Borders may not have given up the ghost quite yet.
Reportedly, Direct Brands will purchase the dying book vendor's assets and assume some of its debt, if the bankruptcy court approves the deal.
How will Najafi Companies, the parent of Direct Brands, manage brick and mortar stores when they're accustomed to mail order sales?
You might be thinking that the investment firm is keen on Borders' online capability, or its Kobo reader and the downloadable book. Najafi Companies owns the likes of The Book Of The Month Club and Columbia House, neither of which ever involved stocking shelves or setting up display tables.
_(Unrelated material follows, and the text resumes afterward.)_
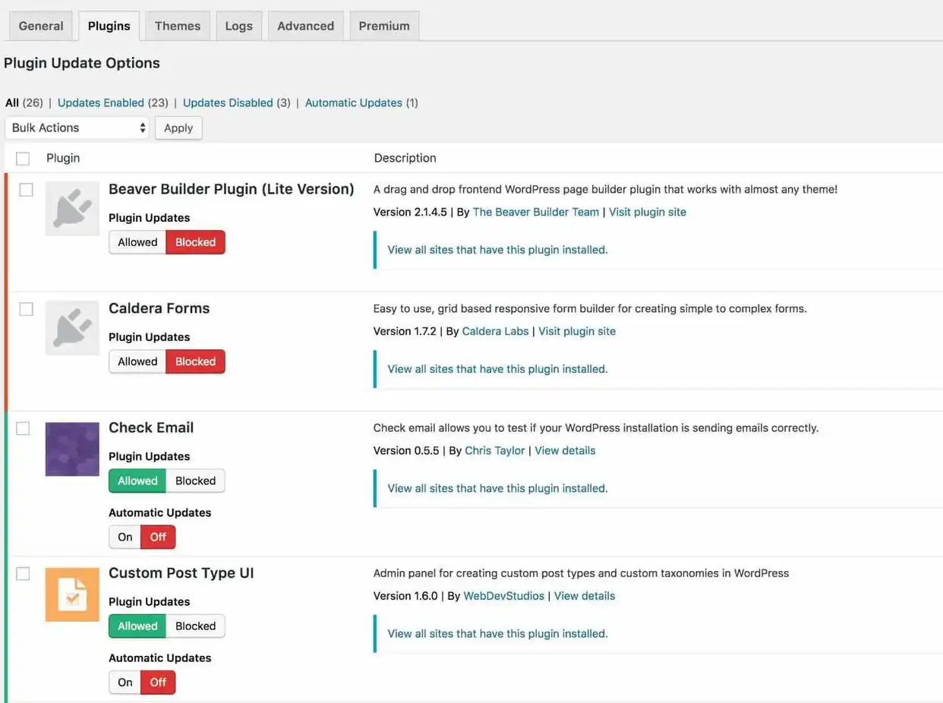Block plugin updates for Check Email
Yes, well. Columbia. Does anyone buy CDs anymore? And is there much movement in DVDs these days when Netflix can send what you want direct to your computer or video game console?
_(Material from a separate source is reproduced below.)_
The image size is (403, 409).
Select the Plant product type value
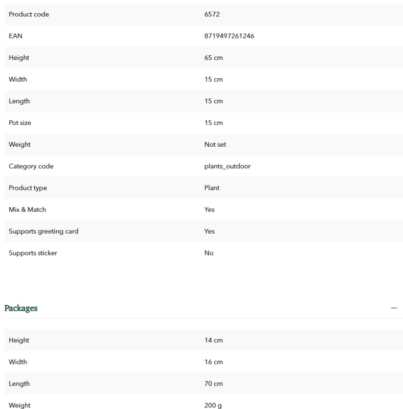coord(212,188)

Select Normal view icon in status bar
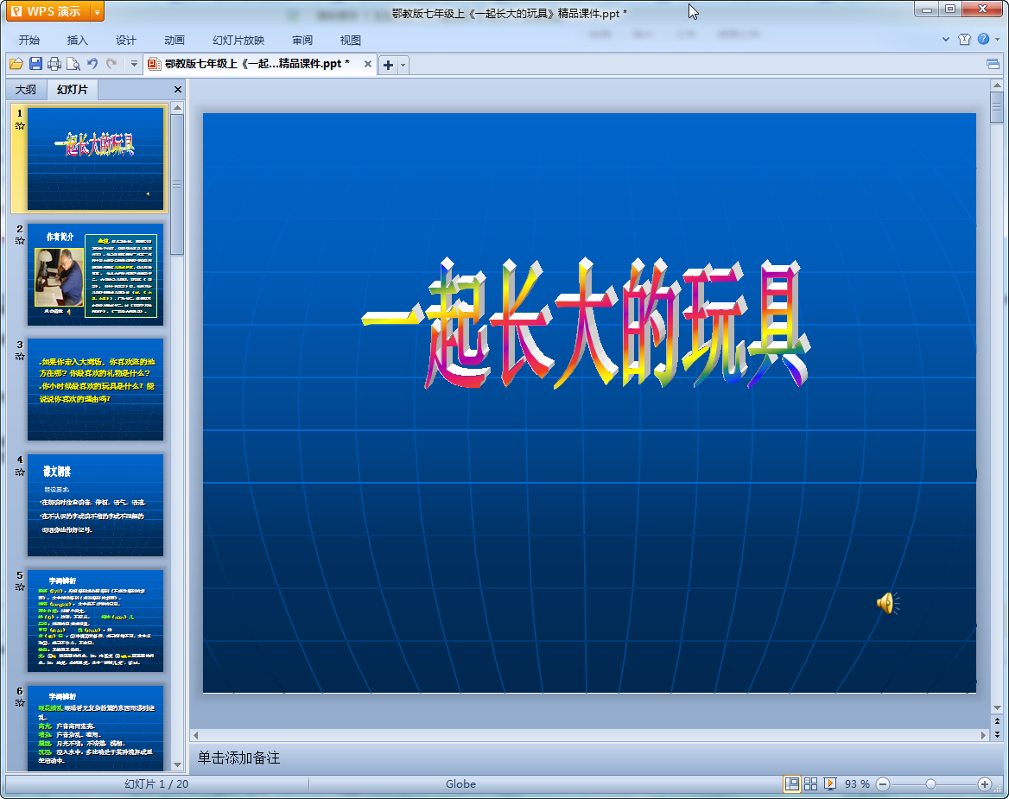[791, 783]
And would you expect much from a firm that has invested in the Phoenix Suns? Not linked to books in any way, but then again, neither are their restaurant interests. Borders is just another investment opportunity for them, and one they expect to return that investment.
Amazon is so far ahead of Borders in the online sales race that it's hard to imagine how Najafi Companies could make headway. Indeed, their book business model seems like the 1950's, not the instant gratification, download now, modern times.
Keep in mind that Najafi began as a real estate investment group. Borders' stores represent real estate....that can be sold or rented to other than a Borders book store. There may be value in the assets, and Najafi may plan to harvest those assets and make the Borders chain an empty shell, a memory.